All the Snorks and Occy were now unrecognizable after being cooked and eaten, with their remains inside the bucket Beavis hatched idea, "Let's dump them into the ocean and let's get out of here."

"Okay then," said Butt-head as he grabbed the bucket and poured the snork's remains into it along with their clothing and with a brick inside it to make sure it sinks. They tied a knot into it then tossed it overboard, Beavis and Butt-head watched as the bag sinks into the sea. The idiots soon start up the boats engine and heads off back to land as the bag hits bottom in the middle of Snorktown, getting all the snorks wondering what's inside it.

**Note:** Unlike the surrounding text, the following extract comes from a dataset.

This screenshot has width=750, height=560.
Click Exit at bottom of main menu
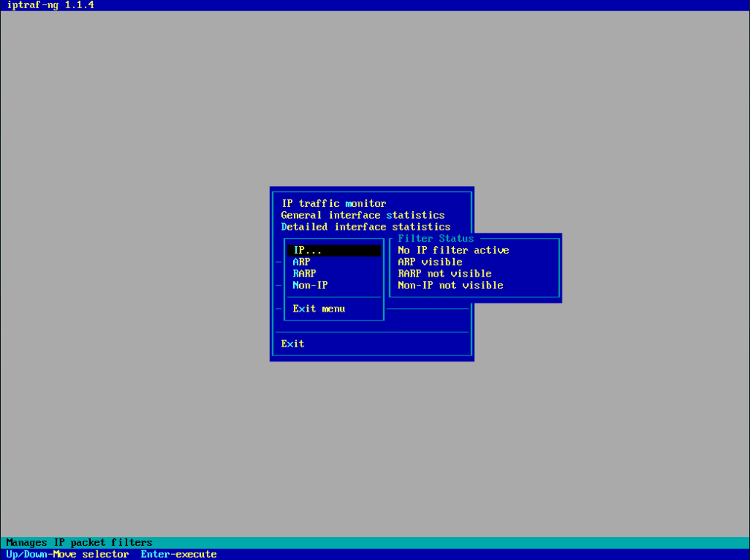(x=292, y=344)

"All right Snorks," said Mr. Seaworthy as he had several snorks grab onto ropes attached to the bag, "Now pull in 3, 2, 1..."

The Snorks pulled as hard as they can and the bag tore open, dumping AllStar and his gang's bodies all over the seafloor along with their mutilated organs and clothing. They all screamed and Mrs. Seaworthy simply passed out along with Casey, Dimmy, and Tooter's parents. Junior was secretly whispering, "Yes! Yes! Yes!" to himself. Mr. Seaworthy just stared at the pile of cooked bodies and Governor Wellington simply said, "Oh my, something smells like French Fries."